___ 本文抜粋

急性膵炎・慢性膵炎に対する薬物治療について

 急性膵炎も慢性膵炎も膵臓で作られる消化酵素が自分の膵臓を溶かしてしまうことが問題です。急性膵炎では、治療にあたってまず造影剤を使ったCTで重症度を評価することが重要です。いずれの急性膵炎でも、膵臓のやけどと同じ状態と考えられます。食事をすると膵臓から消化酵素を出そうとしますので膵炎は悪くなりますので、食事をとめて膵臓を安静にしなくてはなりません。やけどのときは流水で冷やすのと同じく、たくさんの点滴をしてあげることが必要です。

 急性膵炎では腸が動かなくなりますので腸が動き出せば、できるだけ早く点滴に頼るのではなく腸を介した栄養補給をすることがいいとされています。軽症例では食事の再開、重症例では鼻からチューブを入れて栄養剤を投与します。抗菌薬は、いまでは軽症では基本的に使いません。痛み止めは、積極的に使うことが勧められています。

 よくなればそのあとは、基本的に飲み薬は不要になりますが、急性膵炎がなぜおきたのか原因を探すことが重要です。

 慢性膵炎では、食事と薬による治療になります。膵臓には消化酵素を十二指腸にだして食物の消化吸収を助ける外分泌とインスリンをはじめとするホルモンを血中に分泌して血糖をコントロールする内分泌という2つの機能があります。慢性膵炎は痛みを繰り返す代償期から移行期を過ぎて膵臓の機能が荒廃してしまった非代償期になると痛みがなくなります。

しかしこのような状態になってしまうと、膵臓の機能は荒廃していますのでインスリンが十分に出せなくなり膵性糖尿病という糖尿病になってしまったり、消化酵素が十分に作れなくなり消化吸収が十分にできない状態になってしまいます。
痛みを繰り返す時期は、脂肪分を控えて膵臓に負担をかけないようにするのがいいとされています。そのため脂肪分の低い栄養剤を調子が悪くなりそうな時に摂取するといいという報告もあります。

痛み止めにはいろいろな種類がありますので段階的に強い薬を使う必要があります。また膵臓への刺激を減らすために抗コリン薬、消化酵素薬の投与、膵炎の痛みを和らげるとされる蛋白分解酵素阻害薬を使います。非代償期になると膵臓の機能が著しく低下しますので、腸で溶けるパンクレアチン製剤による消化酵素の補充とインスリンによる血糖コントロールが必要となります。膵性糖尿病は普通の糖尿病に比べ血糖コントロールが難しいとされています。

近年注目されている早期慢性膵炎という状態であれば、蛋白分解酵素と胃酸を下げるプロトンポンプ阻害薬を使うと慢性膵炎への移行が遅らせられることが知られています。しかし早期慢性膵炎はきちんと診断することが重要です。
いずれにしてもお酒を飲まれている場合は、禁酒は絶対に必要です。特に慢性膵炎ではタバコもよくないことがわかっていますので生活習慣を改めることがまずは重要です。

 

Q1慢性膵炎になると治らないのでしょうか?

慢性膵炎は進行性かつ非可逆性と定義されており基本的に治ることはありません。代償期という症状が出る前には潜在期と言って症状がでないけど炎症が進んでいる時期があります。ですので慢性膵炎と診断されてしまった方は、生活習慣を改善して残された膵臓の機能をできるだけ大事に保つことが重要です。

Q2急性膵炎は入院しないといけないのでしょうか

急性膵炎の治療は、膵臓の安静と点滴です。急性膵炎でも重症化して重症急性膵炎になると命に関わることがありますので、きちんと入院で治療を受けるべきです。

______
___ 記録データ

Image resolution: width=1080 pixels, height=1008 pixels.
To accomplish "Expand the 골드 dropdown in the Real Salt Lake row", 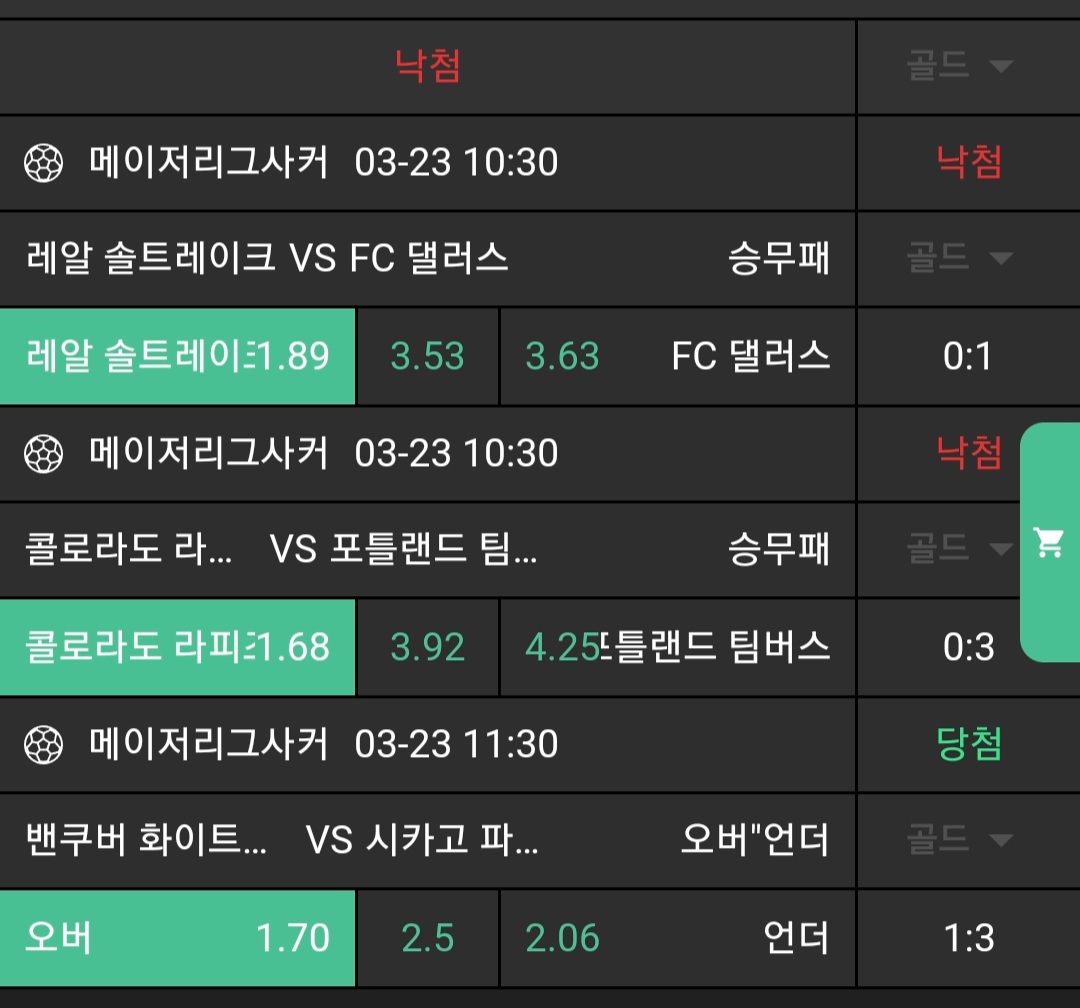I will click(960, 259).
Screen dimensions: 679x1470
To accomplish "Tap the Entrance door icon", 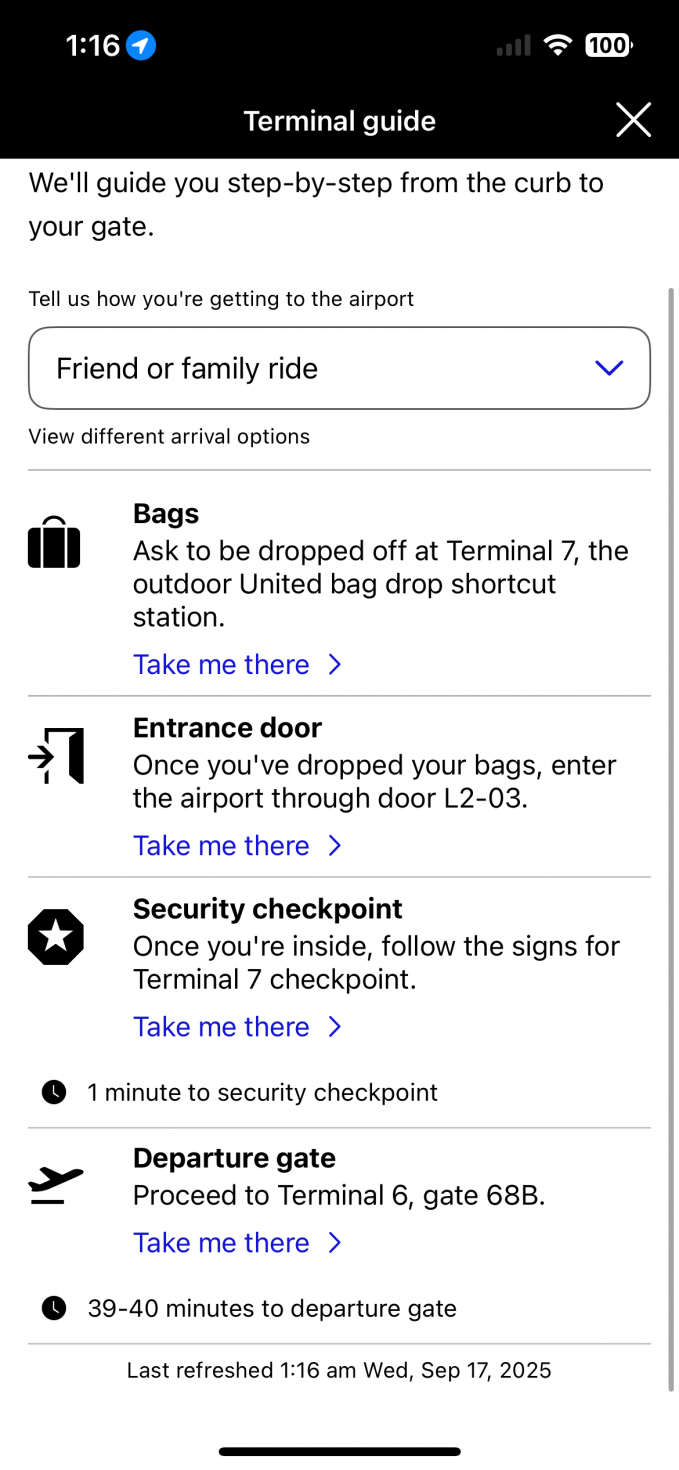I will tap(56, 756).
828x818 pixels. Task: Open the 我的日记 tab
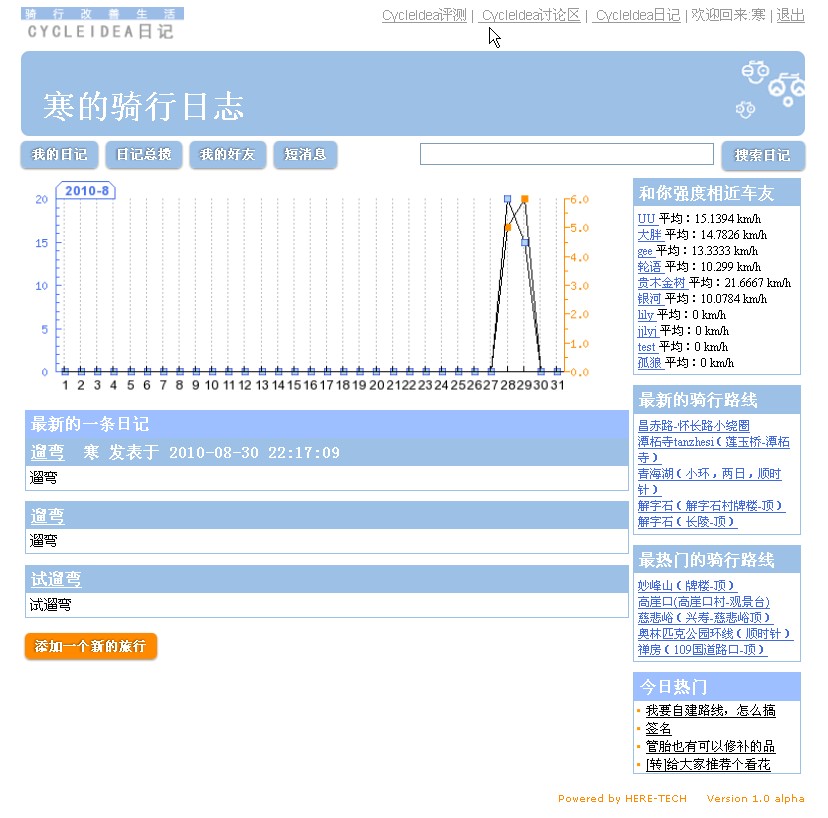[x=59, y=155]
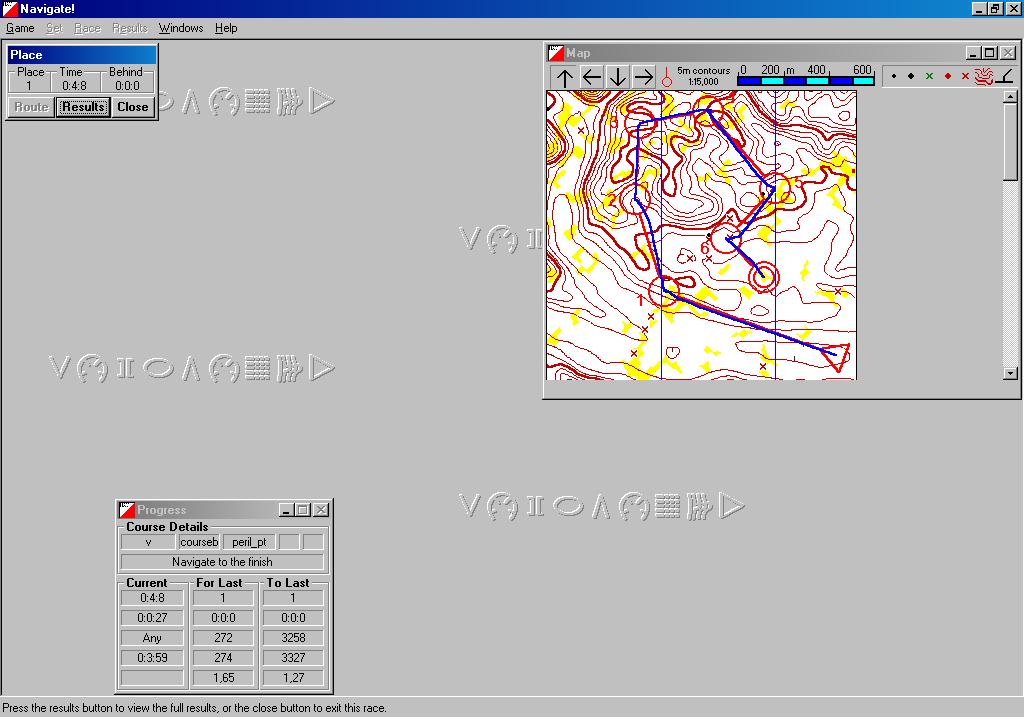Screen dimensions: 1024x718
Task: Click the black slope line legend icon
Action: point(1004,76)
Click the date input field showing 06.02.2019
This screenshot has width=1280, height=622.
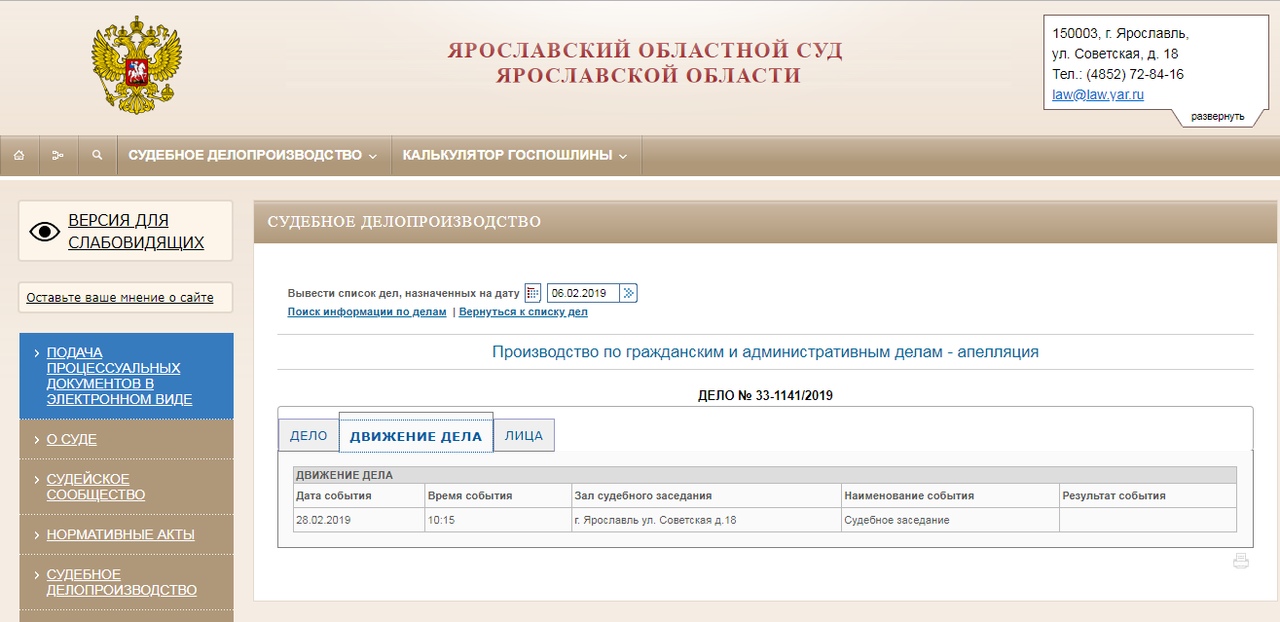[x=583, y=293]

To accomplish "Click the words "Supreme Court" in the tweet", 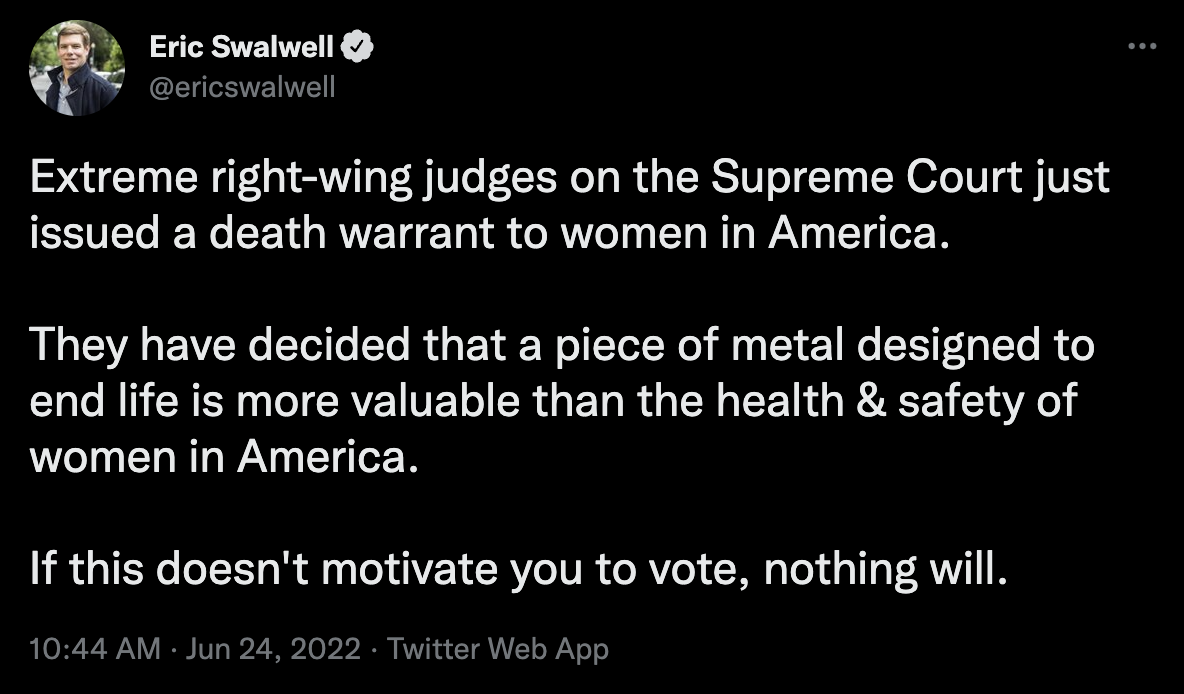I will (868, 177).

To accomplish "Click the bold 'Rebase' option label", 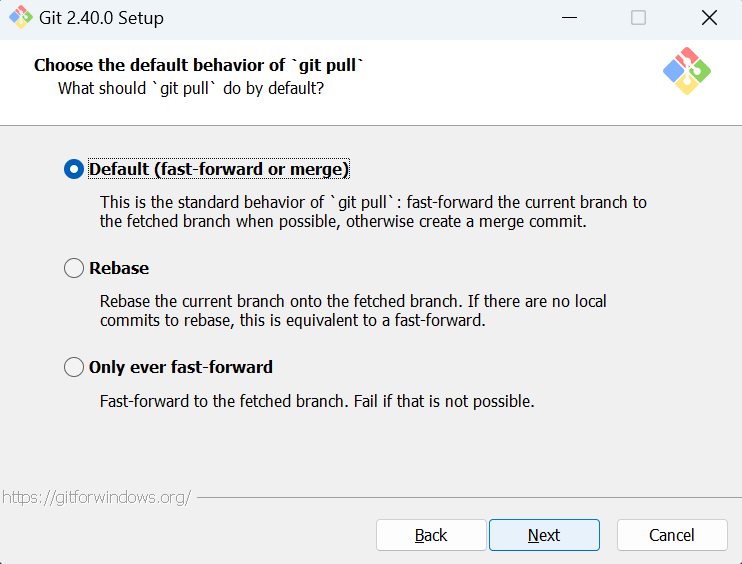I will click(119, 268).
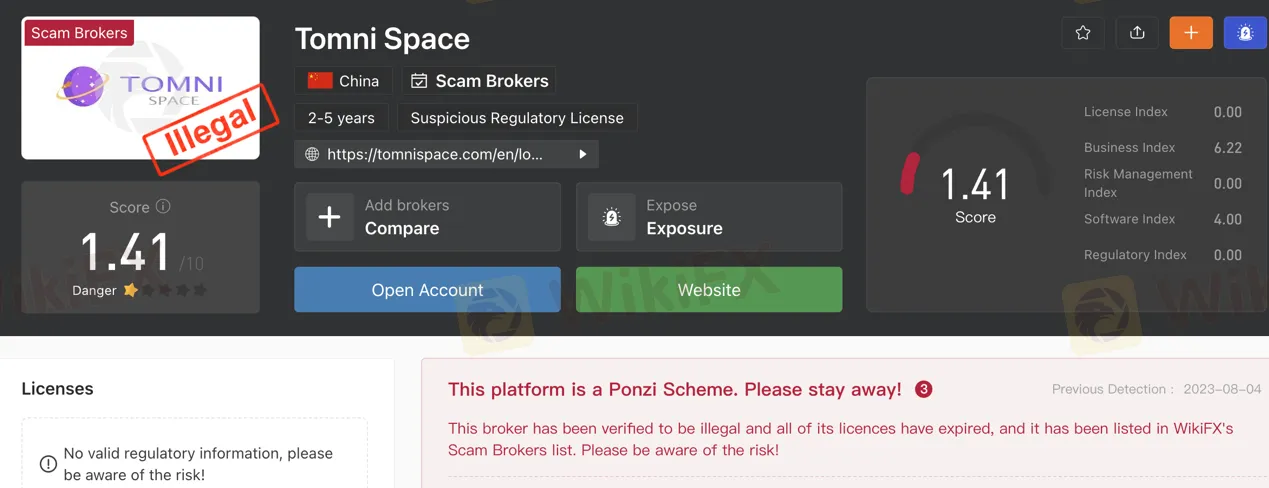Click the Score info circle icon

click(163, 206)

______

• _作業内容_:
(1) 膵炎の治療についての文章から、「痛み止めにはいろいろな種類が」で始まり「入院で治療を受けるべきです。」に至るまでの部分を一字一句そのまま書き写すこと。
(2) 膵炎の治療についての文章で「痛み止めにはいろいろな種類があります」から始まる段落を、主な事実を残したまま箇条書きにまとめること。
項目はこの作業に関係しない。

• _解答欄_:
(1)
痛み止めにはいろいろな種類がありますので段階的に強い薬を使う必要があります。また膵臓への刺激を減らすために抗コリン薬、消化酵素薬の投与、膵炎の痛みを和らげるとされる蛋白分解酵素阻害薬を使います。非代償期になると膵臓の機能が著しく低下しますので、腸で溶けるパンクレアチン製剤による消化酵素の補充とインスリンによる血糖コントロールが必要となります。膵性糖尿病は普通の糖尿病に比べ血糖コントロールが難しいとされています。

近年注目されている早期慢性膵炎という状態であれば、蛋白分解酵素と胃酸を下げるプロトンポンプ阻害薬を使うと慢性膵炎への移行が遅らせられることが知られています。しかし早期慢性膵炎はきちんと診断することが重要です。
いずれにしてもお酒を飲まれている場合は、禁酒は絶対に必要です。特に慢性膵炎ではタバコもよくないことがわかっていますので生活習慣を改めることがまずは重要です。

 

Q1慢性膵炎になると治らないのでしょうか?

慢性膵炎は進行性かつ非可逆性と定義されており基本的に治ることはありません。代償期という症状が出る前には潜在期と言って症状がでないけど炎症が進んでいる時期があります。ですので慢性膵炎と診断されてしまった方は、生活習慣を改善して残された膵臓の機能をできるだけ大事に保つことが重要です。

Q2急性膵炎は入院しないといけないのでしょうか

急性膵炎の治療は、膵臓の安静と点滴です。急性膵炎でも重症化して重症急性膵炎になると命に関わることがありますので、きちんと入院で治療を受けるべきです。

(2)
- 痛み止めは段階的に強い薬を使う。
- 膵臓への刺激を減らすため、抗コリン薬と消化酵素薬を投与し、膵炎の痛みを和らげるとされる蛋白分解酵素阻害薬を使う。
- 非代償期には膵臓の機能が著しく低下するため、腸で溶けるパンクレアチン製剤による消化酵素の補充と、インスリンによる血糖コントロールが必要になる。
- 膵性糖尿病は普通の糖尿病より血糖コントロールが難しいとされる。